EXERCISE INSTRUCTIONS —
The response must reproduce every record in full.

DATA SECTION —
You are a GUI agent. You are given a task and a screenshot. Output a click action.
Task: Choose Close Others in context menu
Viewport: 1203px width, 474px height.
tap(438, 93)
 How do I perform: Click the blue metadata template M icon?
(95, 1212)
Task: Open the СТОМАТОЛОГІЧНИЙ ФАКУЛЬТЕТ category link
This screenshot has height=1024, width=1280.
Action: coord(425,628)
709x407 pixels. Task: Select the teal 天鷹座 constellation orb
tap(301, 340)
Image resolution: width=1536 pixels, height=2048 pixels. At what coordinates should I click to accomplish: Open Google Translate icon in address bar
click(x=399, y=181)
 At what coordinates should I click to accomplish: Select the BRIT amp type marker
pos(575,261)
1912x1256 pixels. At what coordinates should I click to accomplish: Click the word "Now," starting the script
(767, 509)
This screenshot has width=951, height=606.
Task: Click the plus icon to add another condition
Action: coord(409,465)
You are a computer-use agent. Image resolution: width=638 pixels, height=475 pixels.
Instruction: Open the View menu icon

TASK SOLUTION —
You are a GUI agent. You are given a task and a screenshot. Output a click action.
Task: Choose Close Others in context menu
Viewport: 1203px width, 474px height.
tap(438, 93)
 How do I perform: Click the blue metadata template M icon?
(95, 1212)
Task: Open the СТОМАТОЛОГІЧНИЙ ФАКУЛЬТЕТ category link
This screenshot has height=1024, width=1280.
Action: coord(425,628)
709x407 pixels. Task: Select the teal 天鷹座 constellation orb
tap(301, 340)
Image resolution: width=1536 pixels, height=2048 pixels. At what coordinates should I click to accomplish: Open Google Translate icon in address bar
click(x=399, y=181)
 At what coordinates should I click to accomplish: Select the BRIT amp type marker
pos(575,261)
1912x1256 pixels. At what coordinates should I click to accomplish: Click the word "Now," starting the script
(767, 509)
This screenshot has width=951, height=606.
Task: Click the plus icon to add another condition
Action: coord(409,465)
You are a computer-use agent. Image resolution: width=638 pixels, height=475 pixels.
Instruction: Open the View menu icon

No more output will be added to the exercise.